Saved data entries
=== Begin Enclosure ===

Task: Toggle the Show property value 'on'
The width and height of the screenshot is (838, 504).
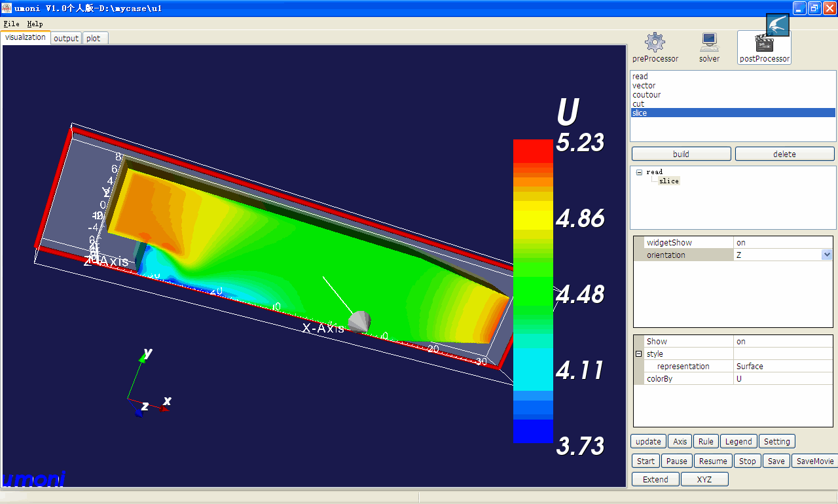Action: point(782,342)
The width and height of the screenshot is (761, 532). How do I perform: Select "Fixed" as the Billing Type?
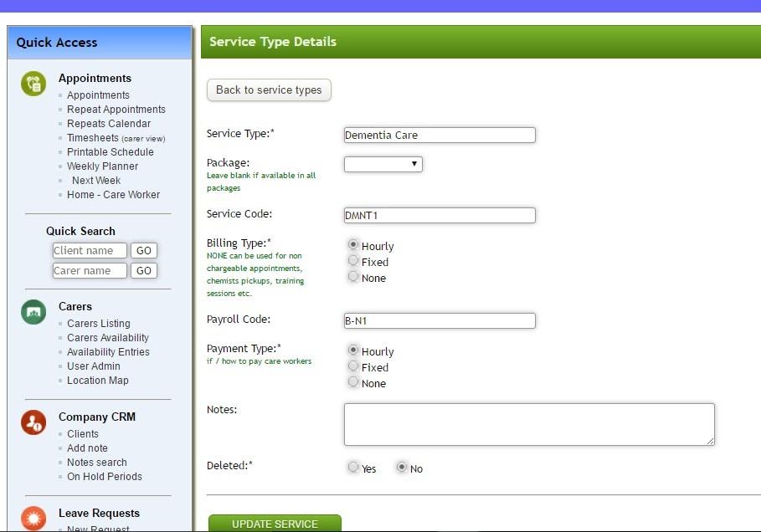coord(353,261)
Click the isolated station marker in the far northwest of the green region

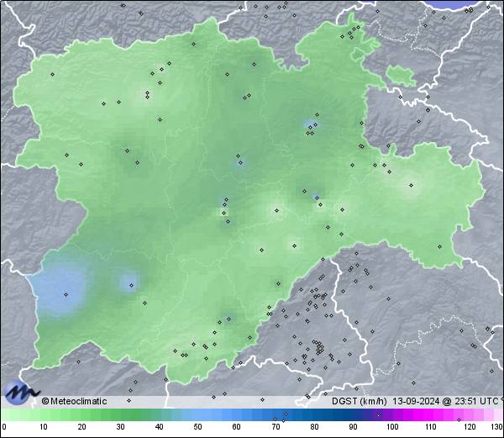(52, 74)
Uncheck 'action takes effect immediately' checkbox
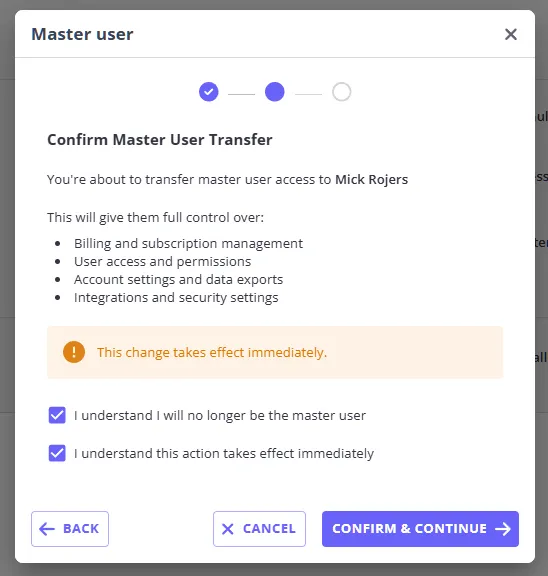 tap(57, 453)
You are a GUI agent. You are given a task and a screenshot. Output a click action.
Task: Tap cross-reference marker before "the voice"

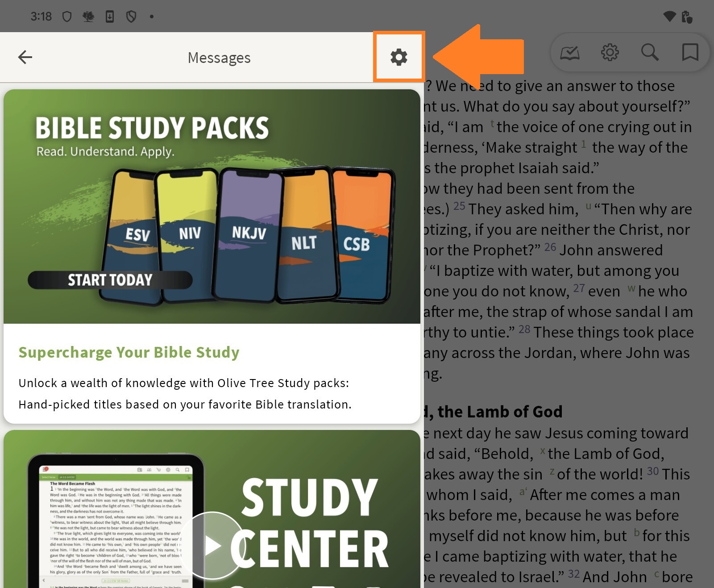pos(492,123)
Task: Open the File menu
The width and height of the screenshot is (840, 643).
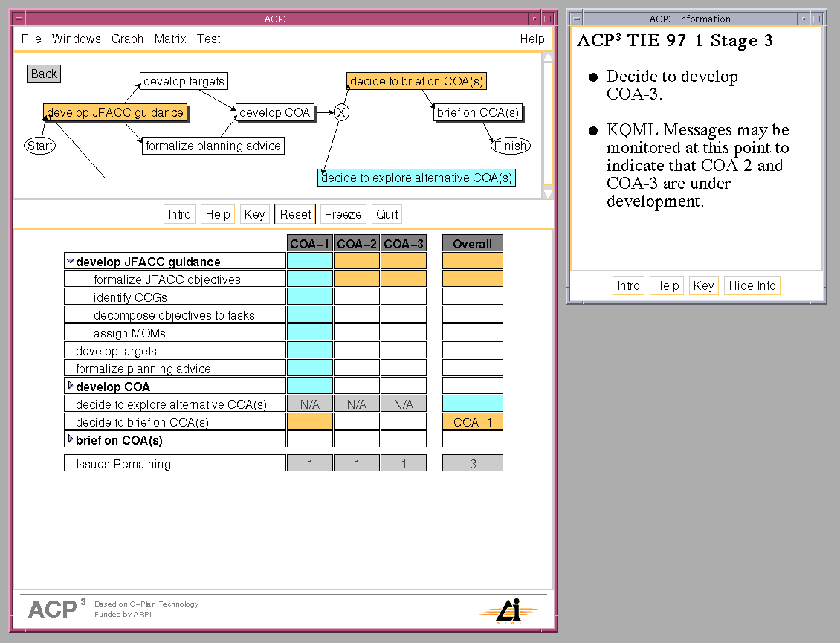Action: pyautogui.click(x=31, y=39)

=== End Enclosure ===
=== Begin Enclosure ===

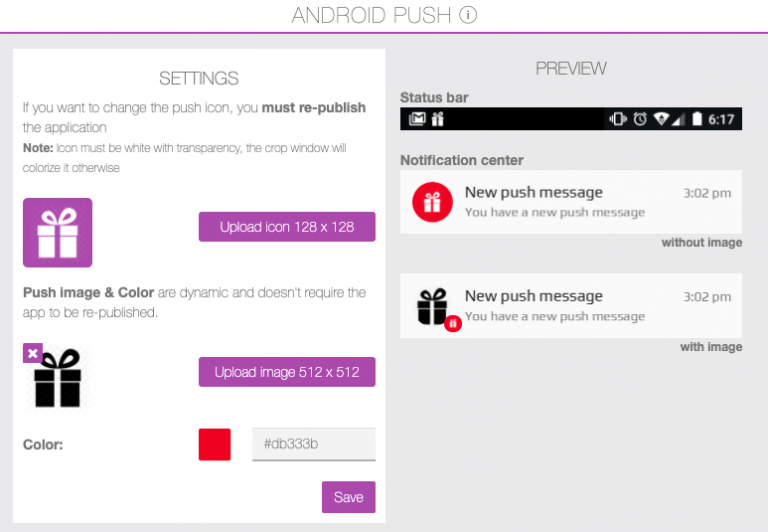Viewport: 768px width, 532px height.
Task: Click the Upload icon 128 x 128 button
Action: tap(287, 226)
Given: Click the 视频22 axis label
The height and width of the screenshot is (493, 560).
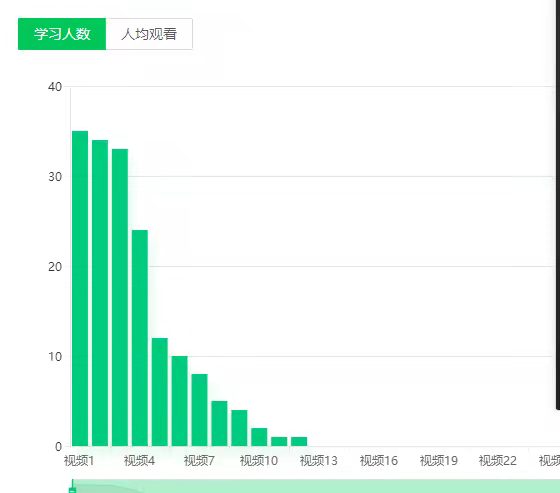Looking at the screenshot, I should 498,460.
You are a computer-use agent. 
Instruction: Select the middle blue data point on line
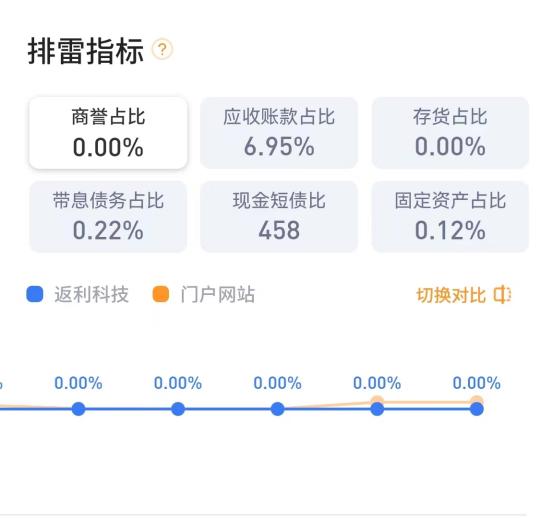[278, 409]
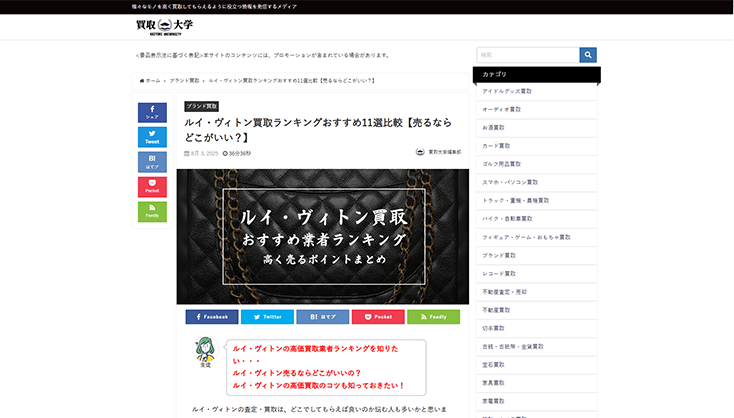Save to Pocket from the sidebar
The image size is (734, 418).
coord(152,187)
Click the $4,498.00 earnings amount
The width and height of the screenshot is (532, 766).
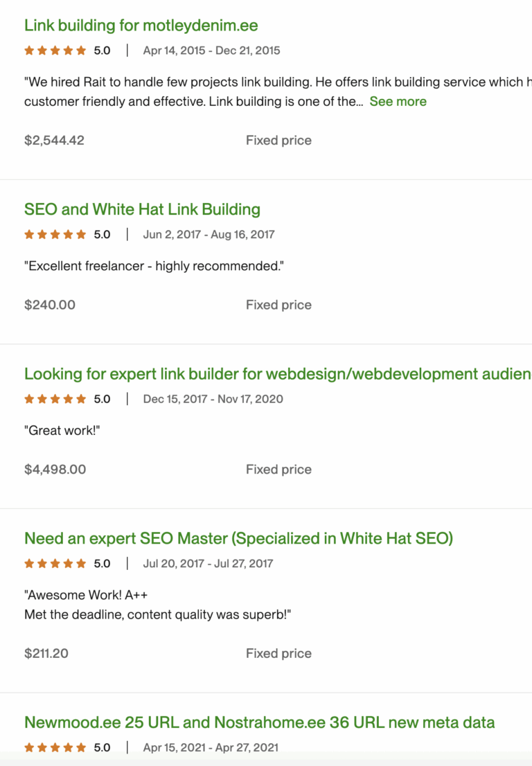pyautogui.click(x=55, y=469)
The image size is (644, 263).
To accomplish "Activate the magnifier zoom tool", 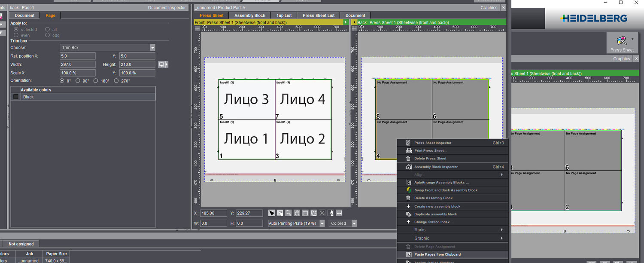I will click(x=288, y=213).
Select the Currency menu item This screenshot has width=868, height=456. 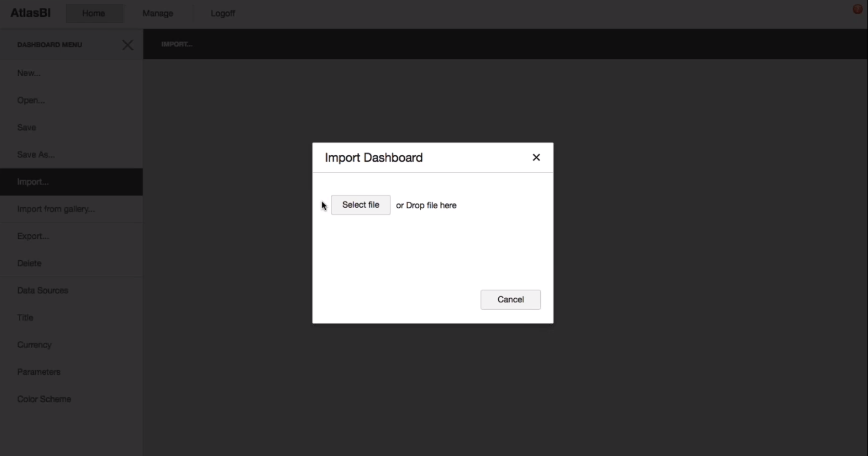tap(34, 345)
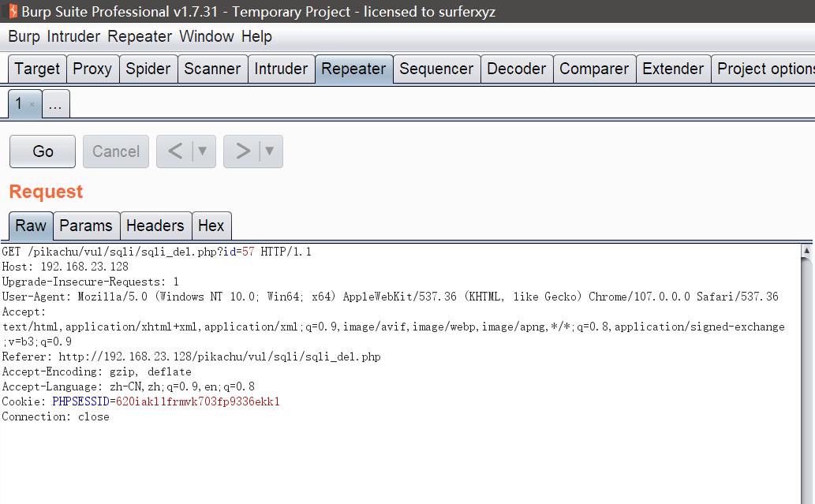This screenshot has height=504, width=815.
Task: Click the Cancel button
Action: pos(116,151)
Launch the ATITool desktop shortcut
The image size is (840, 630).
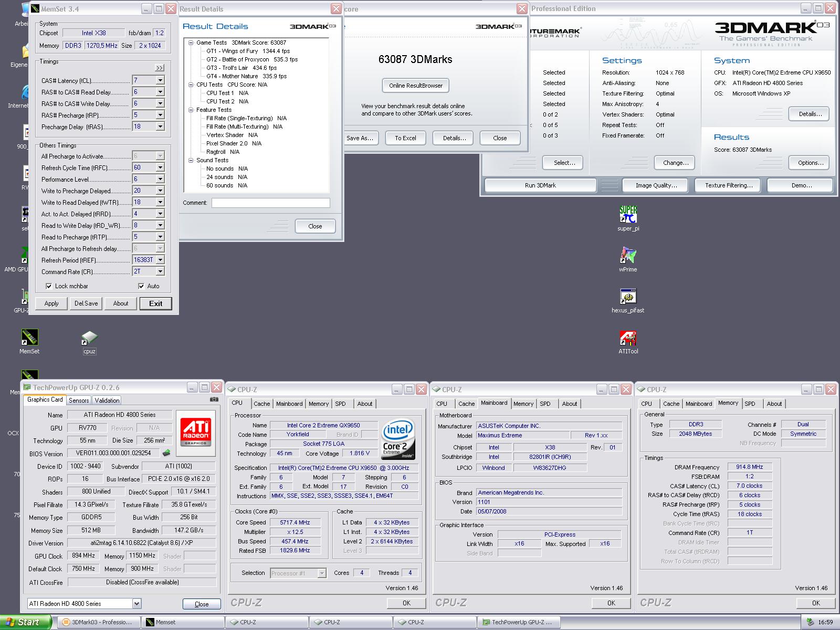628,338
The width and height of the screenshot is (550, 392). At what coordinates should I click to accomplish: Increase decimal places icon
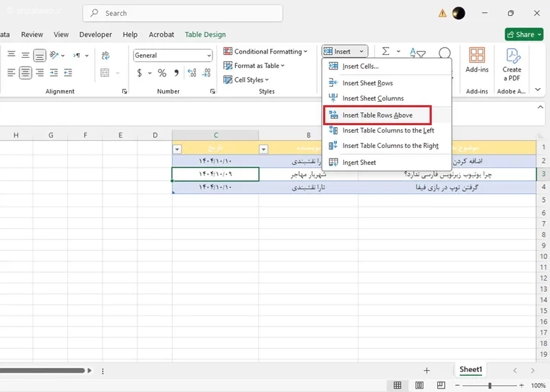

=== End Enclosure ===

■ THE TASK ■
Extract every line above that contains the word "agent".

■ ANSWER TO THE EXERCISE ■
You are a GUI agent. You are given a task and a screenshot. Output a click action.
You are a computer-use agent. 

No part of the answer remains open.